US Secretary of State John Kerry accused the government of Syrian President Bashar Assad of carrying out “nothing short of a massacre” in the northern city of Aleppo and asserted that Moscow and Damascus must make a “strategic decision” for peace. “And there is absolutely no justification whatsoever for the indiscriminate and savage brutality against civilians shown by the regime and by its Russian and Iranian allies over the past few weeks or indeed for the past five years.” / “And the Assad regime is actually carrying out nothing short of a massacre. And we have witnessed indiscriminate slaughter, not accidents of war, not collateral damage, but frankly purposeful. a cynical policy of terrorizing civilians,” said Kerry.
After a Russian-brokered ceasefire was re-instated in the city of Aleppo, an operation to evacuate thousands of civilians and militants began from the last urban stronghold of the Western-backed rebels, marking a major victory for Syrian president Bashar Assad. A convoy of ambulances followed by a long line of green buses drove out of the devastated rebel-held area of Aleppo, which was besieged and bombarded for months by Syrian government forces. Meanwhile, The UN envoy for Syria Staffan de Mistura said that about 50,000 people remain in east Aleppo, with some 40,000 of them likely to be transferred to government-held West Aleppo, while the militants and their families will be evacuated to the rebel-stronghold of Idlib, which De Mistura predicted will become “the next Aleppo” if no political solution can be found to the civil war.
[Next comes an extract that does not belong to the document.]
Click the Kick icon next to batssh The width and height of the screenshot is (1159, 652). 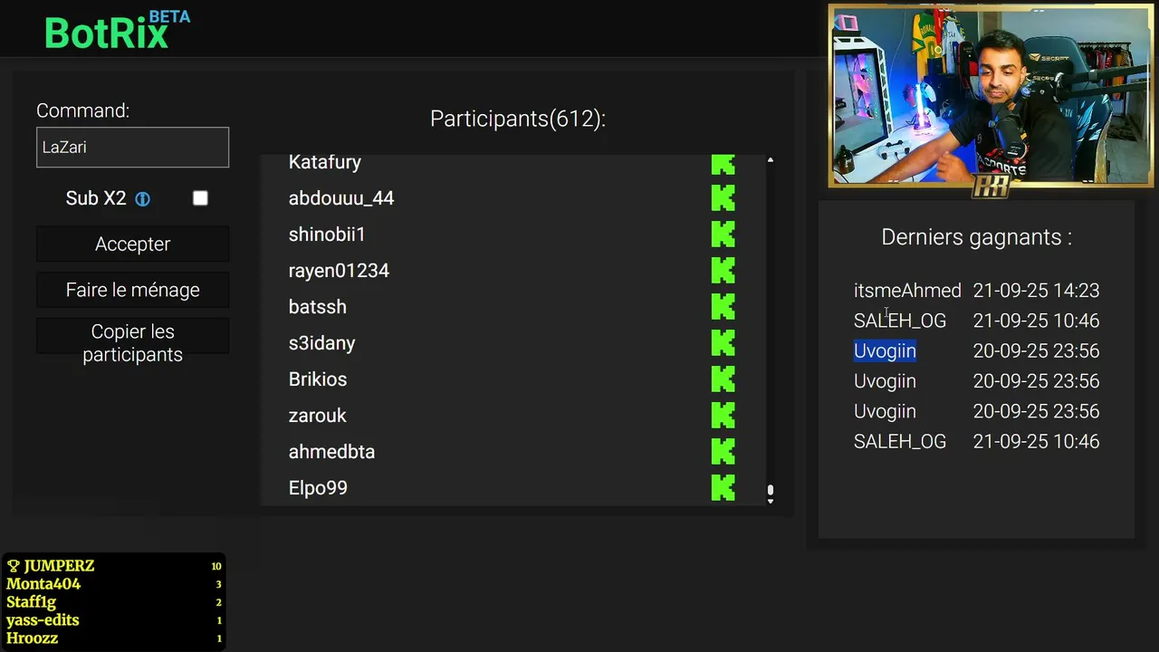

“There’s a total of 50,000 people. Out of those 50,000 we think that a large part of them, maybe 40,000, will leave for Aleppo west, not Idlib.” / “You also have the fighters. We calculate that there are between 1,500 up to 5,000, we don’t know yet, we’ll see the figures, they were hidden in the houses. And with their families we calculate that all together they represent 10,000 people. Their families will leave with them, they want to leave with them, and where will they go? They will go to Idlib.” / “What will happen in Idlib? Well I’m sorry to say that we don’t know but seeing what happened in Aleppo, and if there isn’t any agreement on a ceasefire and if there is no political discussion, then Idlib is the next Aleppo,” said de Mistura.
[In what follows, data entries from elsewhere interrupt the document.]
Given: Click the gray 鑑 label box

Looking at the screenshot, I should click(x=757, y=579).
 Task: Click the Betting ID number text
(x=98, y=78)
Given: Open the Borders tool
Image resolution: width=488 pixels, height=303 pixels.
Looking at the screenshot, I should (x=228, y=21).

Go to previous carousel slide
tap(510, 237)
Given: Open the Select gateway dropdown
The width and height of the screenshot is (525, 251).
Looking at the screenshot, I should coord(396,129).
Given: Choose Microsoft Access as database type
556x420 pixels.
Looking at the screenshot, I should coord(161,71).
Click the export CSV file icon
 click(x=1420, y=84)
Russian President Vladimir Putin, who is on an official visit to Japan, said that the next stage for Syria is to reach an agreement on a full ceasefire for the entire country. “I really hope that the Syrian army after its successful military operation in Aleppo can stay there and peaceful civilians could return to normal life, several thousands have already returned to their half-destroyed houses.” / “The next stage is reaching an agreement on full ceasefire on entire Syria’s territory. We are in a very active talks with representatives of the armed opposition, also with Turkey’s mediation,” said Putin. Since the beginning of the war in Syria, some half a million people have been killed and more than 11 million displaced, in the severest refugee crisis the world has seen since world war two.